5 Plan, Organize and Prioritize
When you know how to plan, organize and prioritize, you demonstrate flexibility and a level head in the face of deadlines. You’re detail oriented, but don’t get flustered when there’s a change. Your organization skills make you dependable and your ability to prioritize demonstrates your self-confidence and knack for taking initiative.
4 Obtain and Process Information
Employers want to know that you aren’t afraid to ask questions when it counts, and can apply new information that you learn appropriately. According to the Department of Labor, employers also look for individuals who know the difference between praise, criticism and constructive feedback, and have the ability to react appropriately. In the world of work, there’s always room for growth and improvement.
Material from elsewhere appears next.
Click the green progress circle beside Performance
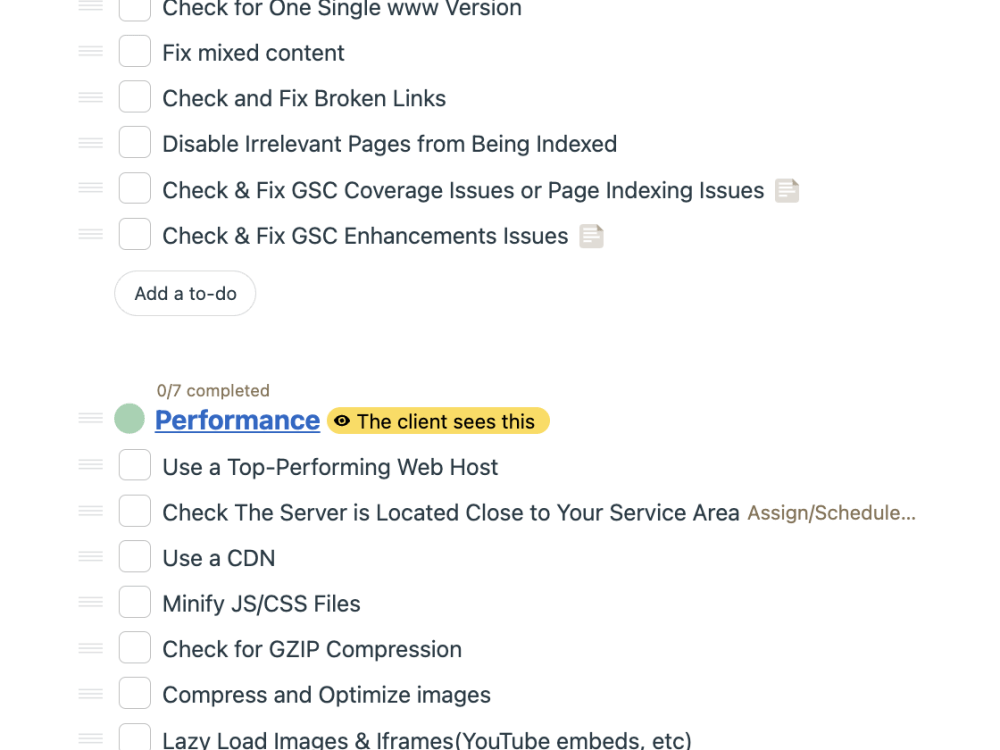The height and width of the screenshot is (750, 1000). 129,419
An employee who doesn’t recognize this will only hold back an organization.
3 Decision Making and Problem Solving
Regardless of the position, every employee faces the challenge of making tough decisions and tackling tough problems. Employers look for graduates who are ethical and show integrity despite the consequences. They also seek those who know how to take into account other points of view when brainstorming solutions.
How you relay information matters. In the business world, good communication is responsible for multi-billion deals, while a lack thereof can be catastrophic. Good communication is about active listening and being prepared as much as it is about expressing clear messages. When you walk through the front doors of an office, ditch the OMGs, LOLs and other terms that your grandma may not understand for the words that adult professionals use.
The elementary school concept of playing well with others applies big-time to the world of work. Teamwork is about more than the collaborative sharing of ideas among coworkers. It’s about being about to get along with those who are not like you and using your differences as a vehicle for creativity and innovation to help a company achieve its goals.